Il capo dell'amministrazione militare di Kiev, Timur Tkachenko, ha detto che almeno 4 persone sono state uccise nel quartiere di Svyatoshynskyi. Secondo il Servizio di emergenza statale, un edificio residenziale di 22 piani è stato colpito poi nel distretto di Pechersk, e in quello di Dniprovskyi un altro di 9 piani. Secondo le autorità locali, un altro attacco con droni nella regione di Odessa ha causato sei feriti, tra i quali due bambini.
Il presidente ucraino Volodymyr Zelensky ha precisato che nel corso della notte tra lunedì e martedì i russi hanno lanciato "22 missili di vario tipo e oltre 460 droni", alcuni dei quali "sono volati verso Moldavia e Romania". Caccia della NATO sono stati fatti decollare in Romania per proteggere lo spazio aereo, ha riferito il ministero della Difesa di Bucarest. E la polizia moldava ha riferito che gli abitanti dell'area della città di Floresti sono stati evacuati dopo la caduta di un drone.
"Il presidente russo Vladimir Putin ha dato la sua risposta terroristica alle proposte di pace degli Stati Uniti e del presidente Donald Trump", ha accusato sui social media il ministro degli Esteri ucraino Andriy Sybiga.
Sull'altro fronte, il ministero della Difesa russo ha affermato che le forze di difesa aerea hanno abbattuto 249 droni ucraini sopra varie regioni. Le autorità locali hanno affermato che a Taganrog, nella regione di Rostov, tre persone sono rimaste uccise e sei ferite, mentre hanno subito danni la rete dei tram, diverse strutture sociali, quattro condomini e 12 case singole. Nel Territorio di Krasnodar, altra regione che come quella di Rostov si affaccia sul Mar Nero, il governatore ha riferito che sei persone sono rimaste ferite in bombardamenti ucraini, che hanno danneggiato 30 case in cinque comuni.
Sia Russia sia Ucraina affermano di aver preso di mira obiettivi militari. Il ministero della Difesa di Mosca sostiene che obiettivo dei raid, in cui sono stati impiegati anche missili ipersonici Kinzhal, erano "siti del complesso militare-industriale e dell'energia ucraini che ne garantivano il funzionamento, nonché depositi di droni a lungo raggio".

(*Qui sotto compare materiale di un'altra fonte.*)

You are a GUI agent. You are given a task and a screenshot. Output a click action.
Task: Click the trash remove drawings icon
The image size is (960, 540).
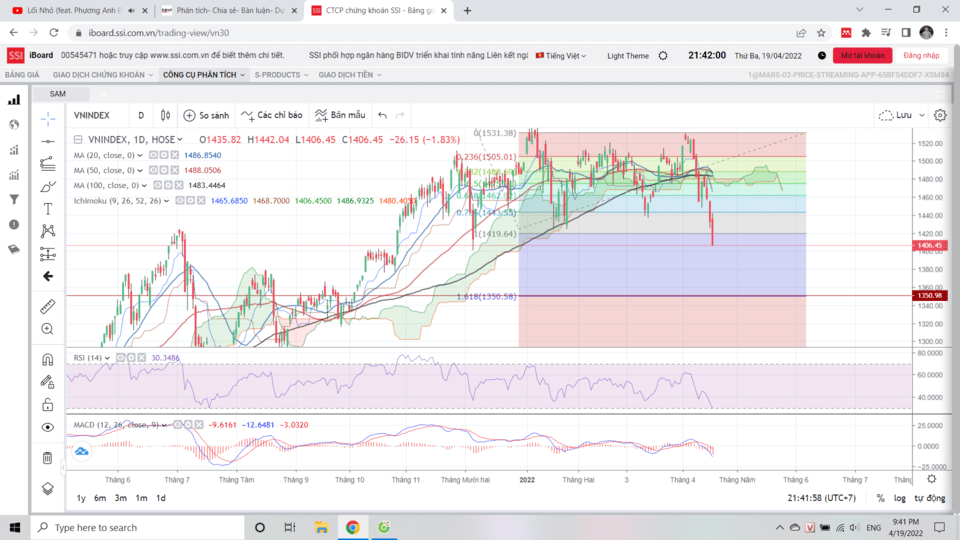coord(47,458)
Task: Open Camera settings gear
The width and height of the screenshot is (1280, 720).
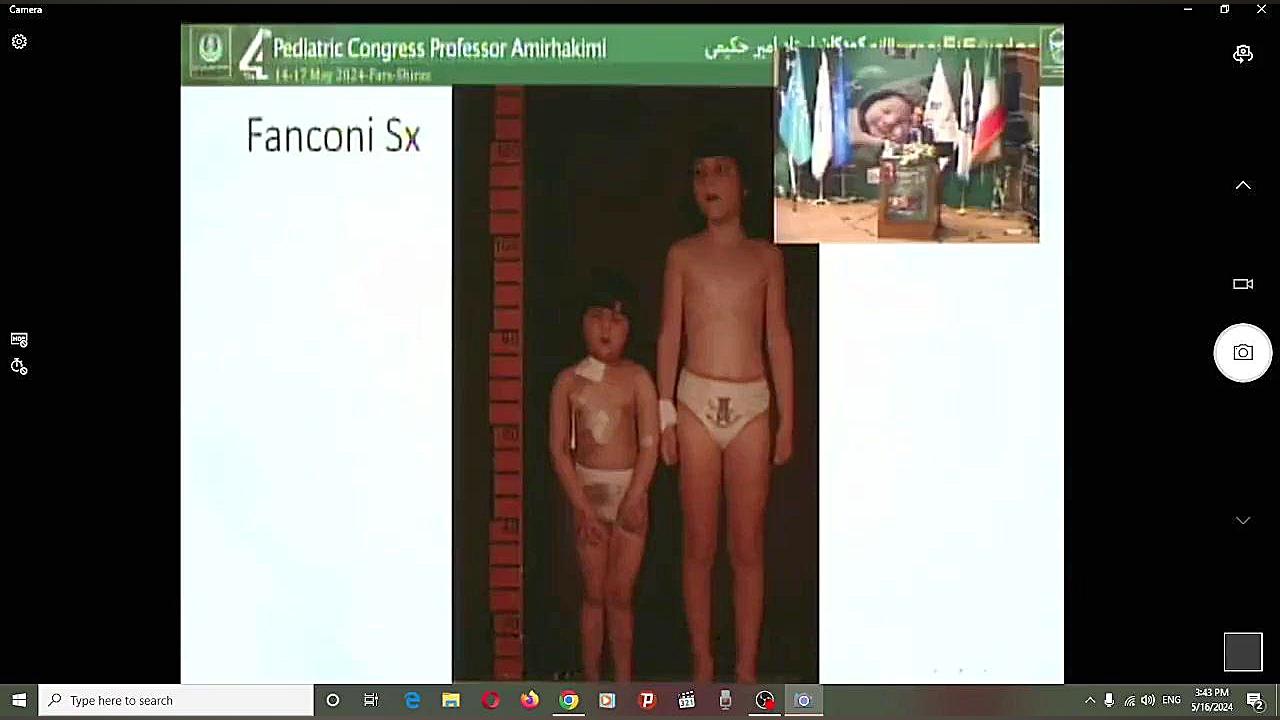Action: point(19,42)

Lo Stato maggiore delle forze armate ucraine afferma dal canto suo che a Taganrog sono stati presi di mira con droni e missili da crociera Neptune una fabbrica per la produzione di droni e un impianto della compagnia Beriev per la riparazione di aerei, dove sarebbe stato "probabilmente colpito un velivolo sperimentale A-60". I comandi militari di Kiev aggiungono che nella regione di Krasnodar è stato colpito un terminal petrolifero nel porto di Novorossiysk e una raffineria a Tuapse. Fonti dei servizi di sicurezza hanno detto all'agenzia Ukrinform che, sempre a Novorossiysk, sono stati bombardati con l'impiego di droni a lungo raggio anche postazioni dei sistemi di difesa aerea S-300 e S-400 e una nave.